Énergies renouvelables : les acteurs, les puissances et les projets en cours

> Génergies, spécialiste de la production d’énergie solaire en Guadeloupe, en Guyane, en Martinique et en Rhône-Alpes, gère aujourd’hui 15 MW en propre. 15 MW sont en construction avec une entrée en fonctionnement fin 2022. La société projette d’implanter 50 MW supplémentaires dans les cinq ans en développant notamment des projets industriels de plus de 100 kW. Elle emploie aujourd’hui 35 collaborateurs. Génergies porte en outre le projet d’implantation de 200 bornes de recharge aux Antilles-Guyane d’ici 2023. Pour ce faire, la société recherche des sites recevant du public (supermarchés, salles de sport, hôtels…) pour implanter ses bornes.

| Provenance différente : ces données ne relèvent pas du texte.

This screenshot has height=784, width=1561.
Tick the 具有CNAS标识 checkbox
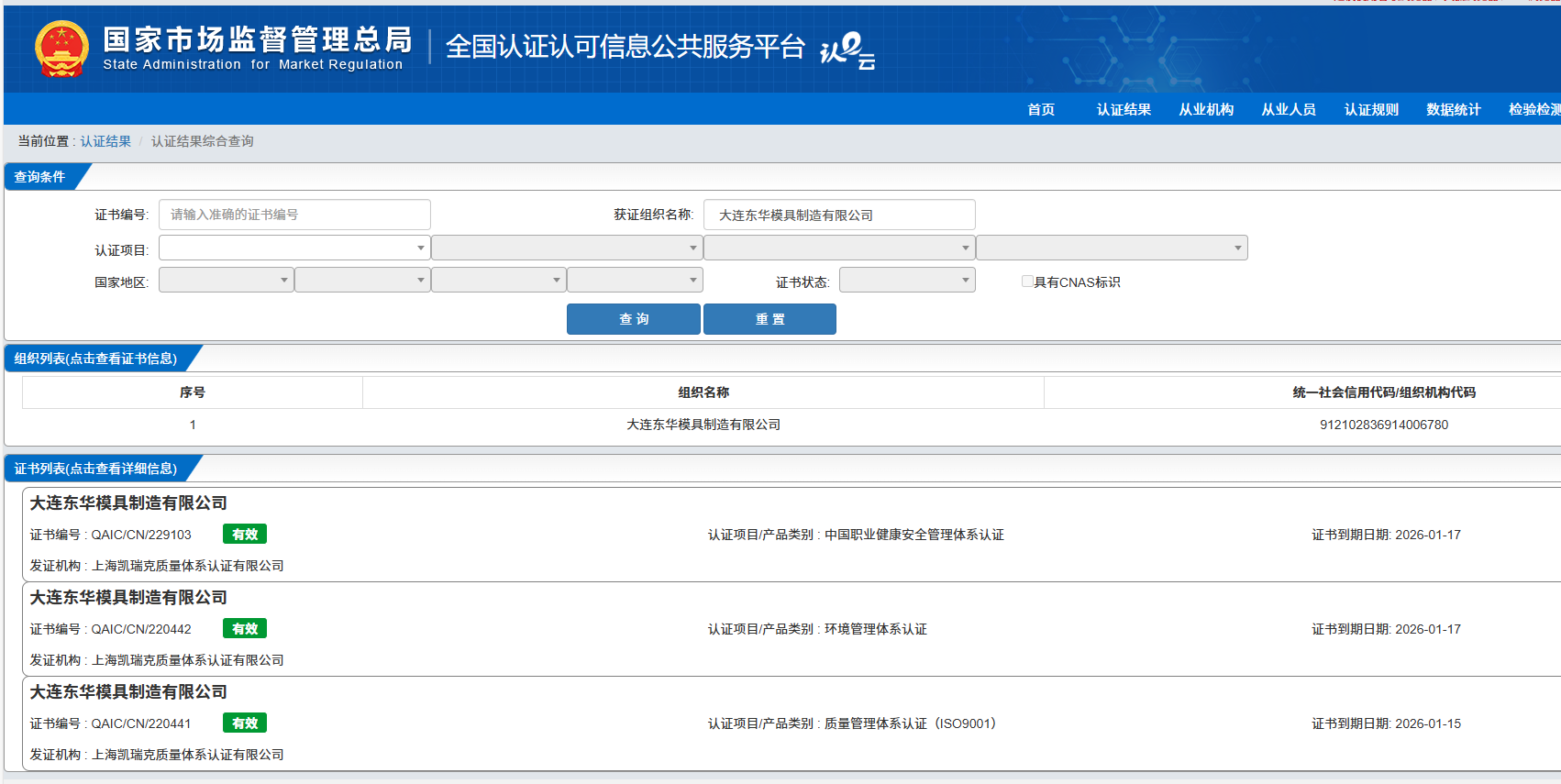click(x=1027, y=282)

> Systeko propose depuis 2014 des études de dimensionnement, de faisabilité, de conception, les démarches administratives, la construction, la maintenance et l’exploitation pendant 20 ans de centrales photovoltaïques sur toitures pour professionnels et particuliers en Martinique, en Guyane et en Guadeloupe. La société gère ainsi plus de 300 000 m² de toitures dans ses salles de monitoring, dont une majorité de projets de moins de 100 kW pour lesquels l’électricité produite est obligatoirement achetée par EDF. La société implante 20 MW par an, dont la moitié en Martinique. Systéko emploie 45 personnes.

> Albioma a des projets plein les cartons. Aujourd’hui, Albioma dispose aux Antilles-Guyane de 35 MW installés en photovoltaïque, soit 14 MW en Martinique, 5 MW en Guadeloupe et 16 MW en Guyane. L’énergéticien a en outre en construction 1,2 MW en Martinique, 0,5 MW en Guadeloupe et 0,5 MW en Guyane. Par ailleurs, dans le cadre de l’appel d’offres de la Commission de régulation de l’énergie (CRE) 2019-2020, Albioma va donc installer plusieurs centrales photovoltaïques pour un total de 12 MW : au sol de 7 MW en Guyane, de 1 MW chacun sur toitures en Guadeloupe et en Guyane, et de 2 MW sur toitures avec stockage en Martinique et de 1 MW sur toitures avec stockage en Guadeloupe. Par ailleurs, la société a plusieurs projets dans ses cartons : 10 MW en Martinique, 10 MW également en Guadeloupe et 20 MW en Guyane. Albioma envisage par ailleurs de convertir Albioma Moule 1 et 2 au fonctionnement à la biomasse importée et locale. Ces deux centrales fonctionnent aujourd’hui à la bagasse/charbon. L’énergéticien vient de déposer un dossier en ce sens auprès de la Commission de régulation de l’énergie (CRE). Pour gérer cette partie solaire, Albioma dispose d’une équipe de 20 personnes qui assurent le développement, l’ingénierie et la maintenance.

> Partie de Guyane en 2005, Voltalia est aujourd’hui installée en Europe (France, Royaume-Uni, Grèce, Portugal, Italie, Espagne, Belgique), en Afrique (Kenya), en Asie (Égypte) et en Amérique latine (Brésil), soit un total de 1,3 GW d’électricité produit dans le monde. En Guyane, Voltalia produit 31 MW d’énergie, dont 1,7 MW à partir de la biomasse à Kourou, grâce à la centrale photovoltaïque Coco Banane sur 5 hectares de 4,7 MW, du barrage hydraulique de Saut Maman Valentin de 5,4 MW, de la centrale photovoltaïque avec stockage de Savane des Pères d’une puissance de 3,8 MW à Sinnamary et du centre de stockage de Mana d’une capacité de 10 MW. Voltalia a en outre trois autres centrales en projet.

> En Martinique, EDF PEI a en file d’attente quelque 1000 demandes de raccordement pour de la production photovoltaïque injectée sur son réseau, dont 600 petits projets d’une puissance de moins de 100 kW, la plupart étant portés par Systéko. De son côté, EDF PEI Archipel Guadeloupe a enregistré des demandes qui vont multiplier par 2,2 l’offre d’énergie produite à partir de l’éolien, passant exactement de 42 MW installés aujourd’hui à 91 MW dans les deux ans. La production à partir du photovoltaïque progressera de 82 MW à 129 MW et la géothermie passera de 14,7 MW à 24,7 MW.